Brian Goetz:
Pop quiz: Which language boasts faster raw allocation performance, the Java language, or C/C++? The answer may surprise you -- allocation in modern JVMs is far faster than the best performing malloc implementations. The common code path for new Object() in HotSpot 1.4.2 and later is approximately 10 machine instructions ..., whereas the best performing malloc implementations in C require on average between 60 and 100 instructions per call ... And allocation performance is not a trivial component of overall performance -- benchmarks show that many real-world C and C++ programs, such as Perl and Ghostscript, spend 20 to 30 percent of their total execution time in malloc and free -- far more than the allocation and garbage collection overhead of a healthy Java application.
If this is your area, read the rest. His former article is also worth a visit if you're a Java professional. (And I know some of you are.)
For the rest of you: Look! Pretty sun-storm movies! (Thanks, Mike!)
Okay, I have to say, this is very much a straw man argument. malloc in C is wasteful, because it's a general allocator. You can call malloc(2 * 1024 * 1024 * 1024) or malloc(1). new Object() can allocate objects off of a pool. I have recently written allocators in C that can get down to, and below, 10 machine instructions, but they're for very specific things. Most people don't want to go through that trouble. However, I want to go through that trouble because I need as many IOPS and GB/s as possible. Therefore C is what I use to attain the highest performance, and the closest control of the hardware. (And have been known to drop to assembly quite often. ;-) Gee, and even the Verilog now. This is a scary trend...)
The memory interaction they refer to in terms of the cache is also something that you have *much* tighter control over in C++. However, in general C++ is inferior at it, because new simply calls malloc(). There are image processing algorithms I've written, that simply because of their cache properties/performance, I could not write them in Java and have even decent performance.

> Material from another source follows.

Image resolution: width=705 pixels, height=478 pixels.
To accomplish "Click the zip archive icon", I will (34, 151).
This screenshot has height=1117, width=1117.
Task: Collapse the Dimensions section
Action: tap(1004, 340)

What is also interesting is that they don't mention the cache-busting problems of a copying garbage collector. It's very fast in terms of instantaneous allocation, but adds large latency when running, and totally trashes the cache, thereby completly invalidating their point about cache locality anyway. The memory footprint is also typically increased quite considerably, putting pressure on multipurposed machines.
Optimizing C++ compilers have also done the "defensive copy avoidance" stuff for a while. (That and C++ has const references anyway, so that alleviates 98% of the problem. Too bad very few people use const correctly) It's a global optimization covered in every modern compiler textbook worth its salt. That and fast stack allocation of things like point is, well, fast.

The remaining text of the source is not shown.